Geçtiğimiz mayıs ayında sektöründe lider ve güçlü bir Türk markasının pazar araştırması için Katar’ın başkenti Doha’ya gittik. Uçaktan inmemizle kavurucu sıcağın bizi kıskıvrak yakalaması bir oldu ve dönene kadar peşimizi hiç bırakmadı. Çölün ortasına Dubai’dekilerin bir kopyası olan gökdelen kervanı dizilmiş. Sıcağın asfaltla birleşmesi insanı yakan cinsten.
Tarihi ve kültürel bağlarımızın yanı sıra son yıllarda siyaseten ve ekonomik olarak da yakınlaştığımız Katar’da, partner şirketimiz hedef gruplarla mülakat ve anketler gerçekleştiriyor, söz konusun mülakatın bir kısmına biz de katılıyorduk. Zaten araştırmalarımızın istisnasız tamamında İstanbul ofimizden bir veya iki arkadaşımız ilgili ülkeye gidiyor, çalışmalara yerinde eşlik ediyor ve sahanın iklimini teneffüs ediyordu. Açıkçası isabetli stratejiler geliştirmemizin en yalın ve apaçık sırrı da buydu. Sahanın tozunu yutmak, ürüne ve pazara dokunmak bir araştırmacı için ülke fark etmeksizin olmazsa olmazdı.
Doha’yı bilenler bilir, ulaşım sorunları yaşayan bir şehir. Aşırı zenginlik toplu taşımayı asgari düzeye çekmiş, her hanede en az 3-4 adet lüks 4*4’ler, 8 silindir dev jipler trafiği durma noktasına getirmiş. 2 milyonluk şehrin efendileri olan Katarlıların sayısı yalnızca 200 bin. Geri kalan 1 milyon 800 bin kişilik kitle ise birçoğu Hindu, Bengal, Filipinli ve Pakistanlı yani Güney Asya Pasifik ülkelerinden çalışmak için göç etmiş insanlardan mürekkep çok yoksul bir kitle. Zaten Katarlıları akşam serinlik çökmeden görmenin imkanı yok.
Katar’da göçmen işçiler için oldukça zorlu çalışma şartları hakim.
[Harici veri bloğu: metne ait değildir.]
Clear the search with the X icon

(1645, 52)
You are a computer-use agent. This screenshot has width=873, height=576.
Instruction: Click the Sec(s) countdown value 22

Çocuklarını, eşlerini, ana babalarını ülkelerinde bırakan bu çok yoksul halklar “kefil” diye tabir edilen Katarlılara pasaportlarını teslim etmişler. Aylık kazançlarının bir bölümünü “kefillerine” veren, yılda bir defa yaz aylarında pasaportlarını teslim alıp ailelerini görmeye adeta kanatlanarak uçan ve 1 ay kadar hasret giderdikten sonra tekrar çocuklarını ve eşlerini hüzünle geride bırakarak körfez çölüne dönmek zorunda olan bu insanların çoğu inşaatlarda, yol yapımlarında ve diğer ağır altyapı işlerinde çalışıyorlar. Eski ve kötü arabaları kullanan işçiler, akşamüstü olduğunda şantiyelerinden çıkıyor ve şansleri yaver gidip de dönüş yolunda taksi bekleyen bir turistle karşılaşırlarsa ücreti karşılığı gidecekleri yere götürüyorlar. Dedim ya bu tam bir şans işi ve gündüz asgari iş güvenliği ortamından sağ çıkmalarına bağlı. Malum 2022 FIFA Dünya Kupası’na ev sahipliği yapacak Katar’ın, tam da bu sebepten az zamanda çok işçiye ihtiyacı var. Resmi taksi şirketleri emirliğe ait ve bu korsan taksiciler yakalanıp ülkelerine gönderilmekten çok korkuyorlar. Korkuyorlar ama üç kuruş daha fazla kazanabilme umuduyla bu riske giriyorlar.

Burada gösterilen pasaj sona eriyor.